# DATASET CONTENT

_ _ _ _ _ _ _

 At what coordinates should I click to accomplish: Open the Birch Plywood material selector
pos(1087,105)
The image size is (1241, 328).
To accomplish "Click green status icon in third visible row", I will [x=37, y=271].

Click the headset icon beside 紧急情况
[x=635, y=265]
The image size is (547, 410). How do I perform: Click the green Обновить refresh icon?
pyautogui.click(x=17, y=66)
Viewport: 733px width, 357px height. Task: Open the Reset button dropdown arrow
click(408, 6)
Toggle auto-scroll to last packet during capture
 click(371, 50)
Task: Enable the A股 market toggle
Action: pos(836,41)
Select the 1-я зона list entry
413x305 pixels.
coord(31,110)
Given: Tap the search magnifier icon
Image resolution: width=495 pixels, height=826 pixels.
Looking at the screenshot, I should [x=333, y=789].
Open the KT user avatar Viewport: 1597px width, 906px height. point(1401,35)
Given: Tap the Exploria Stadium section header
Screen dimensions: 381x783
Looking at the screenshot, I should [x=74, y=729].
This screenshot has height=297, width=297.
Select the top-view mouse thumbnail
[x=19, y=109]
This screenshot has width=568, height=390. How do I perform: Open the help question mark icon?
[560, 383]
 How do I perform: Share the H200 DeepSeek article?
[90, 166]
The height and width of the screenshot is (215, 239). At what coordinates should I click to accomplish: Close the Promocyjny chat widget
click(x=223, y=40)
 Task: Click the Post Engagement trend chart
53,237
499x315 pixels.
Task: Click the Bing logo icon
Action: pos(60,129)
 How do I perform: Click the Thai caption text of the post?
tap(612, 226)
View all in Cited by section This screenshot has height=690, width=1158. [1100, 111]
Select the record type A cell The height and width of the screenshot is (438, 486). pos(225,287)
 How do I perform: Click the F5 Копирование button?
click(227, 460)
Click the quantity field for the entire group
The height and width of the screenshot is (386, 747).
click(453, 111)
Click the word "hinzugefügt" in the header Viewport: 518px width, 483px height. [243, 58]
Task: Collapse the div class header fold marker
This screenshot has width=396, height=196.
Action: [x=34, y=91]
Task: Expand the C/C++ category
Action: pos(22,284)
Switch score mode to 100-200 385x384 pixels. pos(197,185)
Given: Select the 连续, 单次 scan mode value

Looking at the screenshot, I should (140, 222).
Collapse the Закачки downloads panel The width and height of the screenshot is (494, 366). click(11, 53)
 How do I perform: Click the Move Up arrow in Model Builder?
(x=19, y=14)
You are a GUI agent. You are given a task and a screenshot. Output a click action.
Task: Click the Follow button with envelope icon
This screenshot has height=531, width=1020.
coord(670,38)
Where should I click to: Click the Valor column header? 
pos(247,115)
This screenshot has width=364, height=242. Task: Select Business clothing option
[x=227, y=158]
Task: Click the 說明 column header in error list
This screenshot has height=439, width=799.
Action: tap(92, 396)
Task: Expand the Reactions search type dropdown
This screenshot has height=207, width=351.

_ _ _ _ _ _ _

# DESCRIPTION OF THE TASK
Return all of the data above verbatim.

# TASK OUTPUT
 At what coordinates should I click to accomplish: Open the Birch Plywood material selector
pos(1087,105)
The image size is (1241, 328).
To accomplish "Click green status icon in third visible row", I will [x=37, y=271].

Click the headset icon beside 紧急情况
[x=635, y=265]
The image size is (547, 410). How do I perform: Click the green Обновить refresh icon?
pyautogui.click(x=17, y=66)
Viewport: 733px width, 357px height. Task: Open the Reset button dropdown arrow
click(408, 6)
Toggle auto-scroll to last packet during capture
 click(371, 50)
Task: Enable the A股 market toggle
Action: pos(836,41)
Select the 1-я зона list entry
413x305 pixels.
coord(31,110)
Given: Tap the search magnifier icon
Image resolution: width=495 pixels, height=826 pixels.
Looking at the screenshot, I should [x=333, y=789].
Open the KT user avatar Viewport: 1597px width, 906px height. point(1401,35)
Given: Tap the Exploria Stadium section header
Screen dimensions: 381x783
Looking at the screenshot, I should [x=74, y=729].
This screenshot has height=297, width=297.
Select the top-view mouse thumbnail
[x=19, y=109]
This screenshot has width=568, height=390. How do I perform: Open the help question mark icon?
[560, 383]
 How do I perform: Share the H200 DeepSeek article?
[90, 166]
The height and width of the screenshot is (215, 239). At what coordinates should I click to accomplish: Close the Promocyjny chat widget
click(x=223, y=40)
 Task: Click the Post Engagement trend chart
53,237
499x315 pixels.
Task: Click the Bing logo icon
Action: pos(60,129)
 How do I perform: Click the Thai caption text of the post?
tap(612, 226)
View all in Cited by section This screenshot has height=690, width=1158. [1100, 111]
Select the record type A cell The height and width of the screenshot is (438, 486). pos(225,287)
 How do I perform: Click the F5 Копирование button?
click(227, 460)
Click the quantity field for the entire group
The height and width of the screenshot is (386, 747).
click(453, 111)
Click the word "hinzugefügt" in the header Viewport: 518px width, 483px height. [243, 58]
Task: Collapse the div class header fold marker
This screenshot has width=396, height=196.
Action: [x=34, y=91]
Task: Expand the C/C++ category
Action: pos(22,284)
Switch score mode to 100-200 385x384 pixels. pos(197,185)
Given: Select the 连续, 单次 scan mode value

Looking at the screenshot, I should (140, 222).
Collapse the Закачки downloads panel The width and height of the screenshot is (494, 366). click(11, 53)
 How do I perform: Click the Move Up arrow in Model Builder?
(x=19, y=14)
You are a GUI agent. You are given a task and a screenshot. Output a click action.
Task: Click the Follow button with envelope icon
This screenshot has height=531, width=1020.
coord(670,38)
Where should I click to: Click the Valor column header? 
pos(247,115)
This screenshot has width=364, height=242. Task: Select Business clothing option
[x=227, y=158]
Task: Click the 說明 column header in error list
This screenshot has height=439, width=799.
Action: tap(92, 396)
Task: Expand the Reactions search type dropdown
This screenshot has height=207, width=351.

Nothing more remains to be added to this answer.